Ne nous trompons pas : l’incitation à consommer à tout prix n’est pas libérale. Elle est keynésienne et donc social-démocrate.
Par Corentin de Salle, depuis la Belgique.
Pourtant, Adam Smith, le père du libéralisme économique, fustigeait le goût des dépenses immodérées pour les "colifichets, bagatelles et autres niaiseries" et tenait la passion dépensière pour "la plus puérile, la plus vile et la plus sotte de toutes les vanités". Comment expliquer cette hostilité viscérale à la surconsommation ? En raison du sang écossais qui coulait dans ses veines ? Sans doute, mais, plus fondamentalement, parce que cet homme, mû par la volonté d’abolir la pauvreté, tenait pour parfaitement immoral tout ce qui portait atteinte à la fécondité du capital.

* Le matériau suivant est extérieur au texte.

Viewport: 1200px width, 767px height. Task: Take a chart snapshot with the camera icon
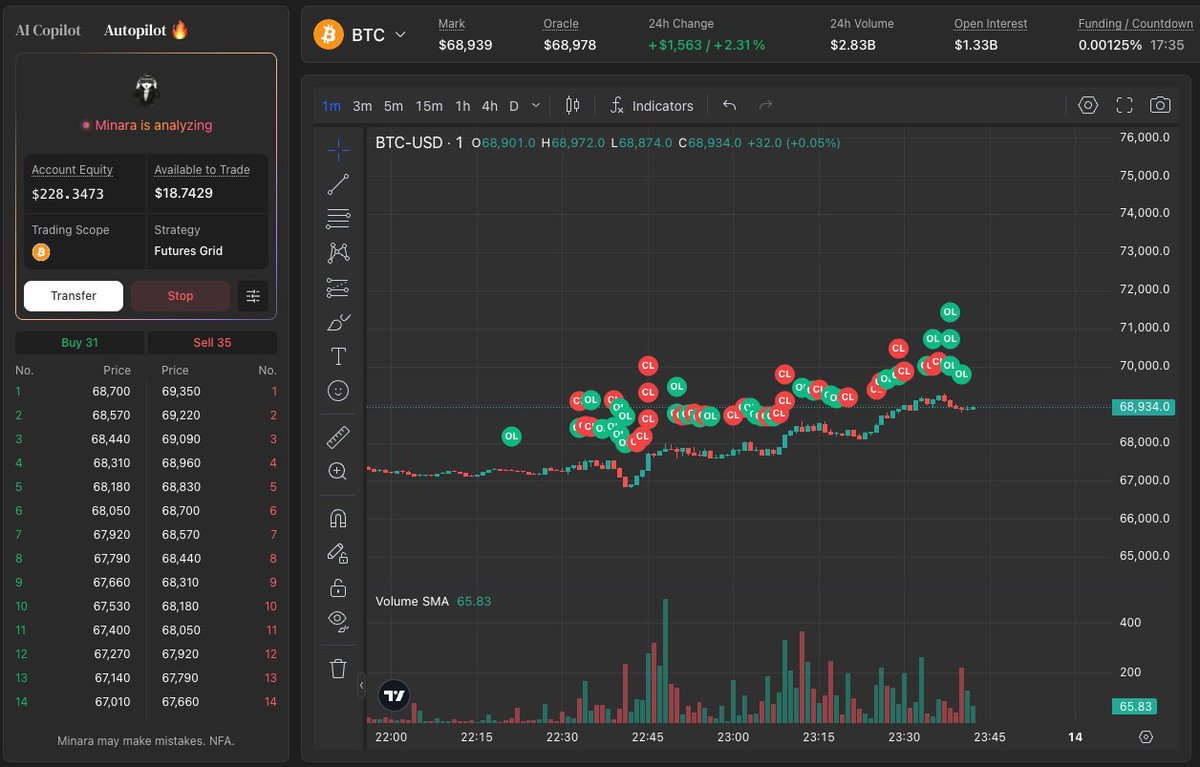click(1160, 104)
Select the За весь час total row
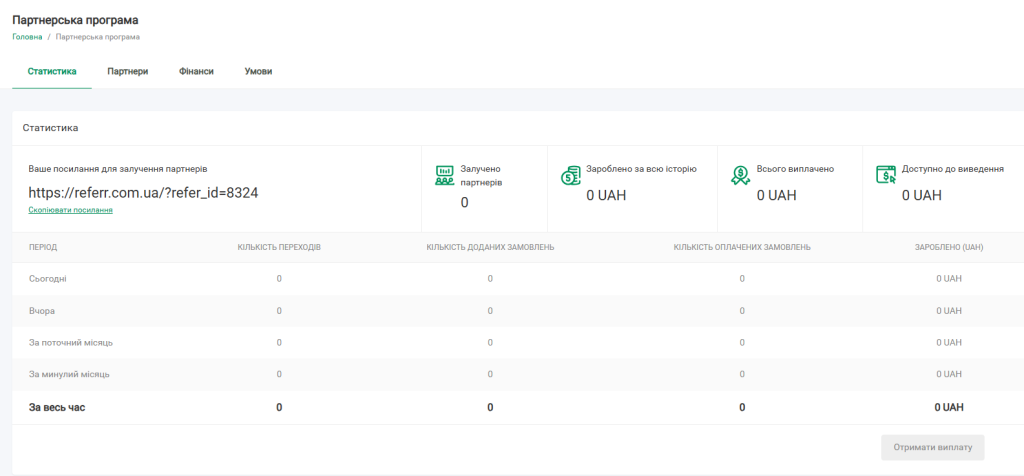Screen dimensions: 1024x476 tap(57, 407)
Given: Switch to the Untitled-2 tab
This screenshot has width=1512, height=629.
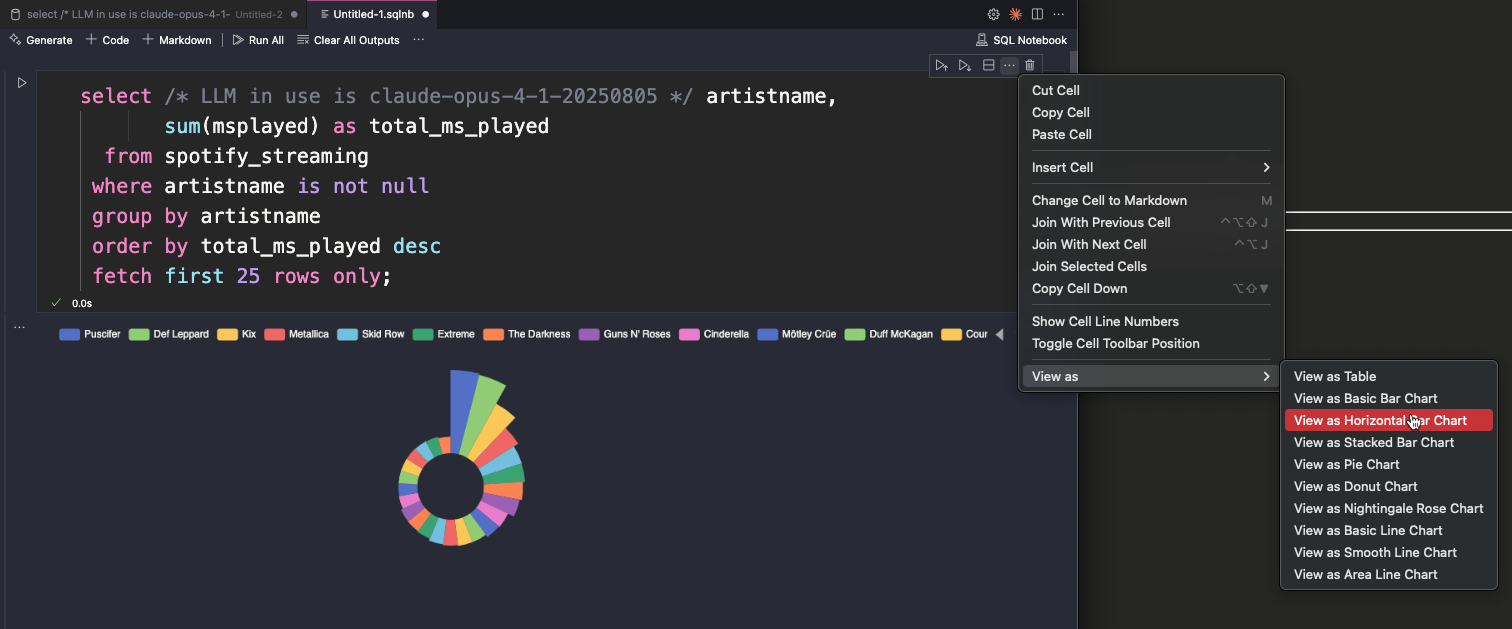Looking at the screenshot, I should [150, 14].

Au cœur du système économique qu’il a inventé, il y a ce constat : le désir d’enrichissement illimité est socialement bénéfique. L’égoïsme est le moteur le plus puissant de création des richesses mais l’argent gagné doit, écrit-il, être réinvesti dans le circuit économique pour créer toujours plus de richesses, toujours plus d’emplois dans la métropole, dans les colonies, dans le monde entier et déboucher ainsi sur "la richesse des Nations".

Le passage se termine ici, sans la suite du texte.